La historia
Nos unimos como comunidad tras aprender de diferentes ancianos, tradiciones y culturas, con el deseo de cuidar un pedazo de Pachamama ( Madre Tierra en quechua ) de una manera diferente. Como miembros de una ecocomunidad intencional, pudimos experimentar y aprender. Fundamos una Escuela de Naturaleza con maestros formados en las pedagogías Montessori y Waldorf para niños de hasta 14 años, la primera de su tipo en Italia. Fue un gran éxito y muchas escuelas acudieron a nosotros en busca de formación e inspiración. Enseñamos a personas de todas las edades sobre estilos de vida alternativos, educación y medicina.
Pudimos presenciar el verdadero poder de las personas jóvenes de espíritu a quienes se les enseña felicidad, consciencia y libertad de manera responsable. Por eso creemos que, en el entorno adecuado, con los mejores maestros y una confianza mutua total, podemos marcar la diferencia en la vida de los demás, así como en la nuestra.

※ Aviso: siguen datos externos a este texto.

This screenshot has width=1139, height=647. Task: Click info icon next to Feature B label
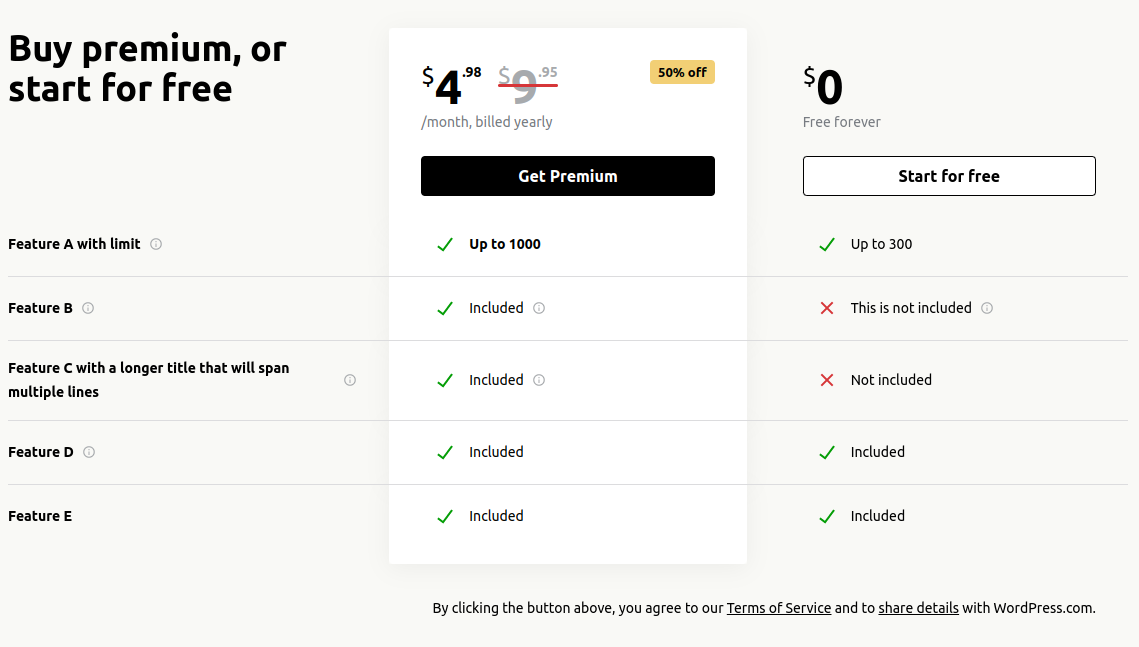click(88, 308)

De Pushpa, nuestra directora:
A lo largo de los años, tuve la oportunidad de conocer varias escuelas diferentes. Entre ellas, una horrible escuela primaria en París donde nos obligaban a los niños a comernos toda la comida (por suerte, eso no duró mucho), la Escuela Osho en Pune y una pequeña escuela rural en medio de la Toscana, a la que viajaba con mi hermano en nuestro poni.
Retuve el 100% del conocimiento que me transmitieron. Y me acompañará para siempre. ¿Qué tenía de diferente este tipo de educación? Aprendía por transmisión , conectando con mis maestros a un nivel más profundo, sintiendo su sabiduría en acción y aplicándola yo mismo.
Pero, ¿quiénes fueron mis verdaderos maestros? ¿Quién me enseñó a vivir? Fue mi abuela quien me llevaba a visitar tumbas etruscas o ruinas romanas, quien me hablaba de personajes importantes de la historia para que algún día pudiera escribir la mía, y quien me enseñó a escuchar los sonidos y silencios de la naturaleza. También fue Olema, nuestra vecina agricultora. Pasé los días con ella desde muy pequeña y aprendí sobre hierbas medicinales, a recolectar setas, a cuidar animales y a ordeñar vacas, la sana cocina toscana y a hornear pan, a podar olivos y viñedos, a cultivar hortalizas y a controlar las plagas.
A los 19 años lo tenía muy claro. No iba a vivir en un núcleo familiar típico, sino que iba a crear mi propia comunidad y fundar escuelas.
Contra todo pronóstico y a pesar de quienes me desanimaban diciendo que era imposible, diez años después, a los veintinueve años, dirigía una pequeña aldea con un grupo fantástico de personas en una finca de 300 hectáreas que había comprado un amigo que adoraba la idea y la pasión que impulsaban nuestro proyecto. Renovamos toda la finca mientras gestionábamos un negocio de hostelería, una granja biodinámica, el molino, la herboristería y… una escuela .
Estaba viviendo mi sueño, y nuestra escuela se convirtió en una de las mayores iniciativas de educación en casa de Italia. La " Scuola Della Natura " se convirtió en pionera y en un ejemplo para muchas otras escuelas en casa que prosperaban en todo el país.
Cuando esta experiencia llegó a su fin, después de 17 años, mi esposo y yo, junto con otros maestros, pusimos nuestros corazones y mentes en una nueva escuela que acogería a cientos de personas para aprender a través de la experiencia, en profunda conexión con la Tierra y entre sí, empoderando a los individuos para elegir su propia vida como seres libres y ser parte de un colectivo.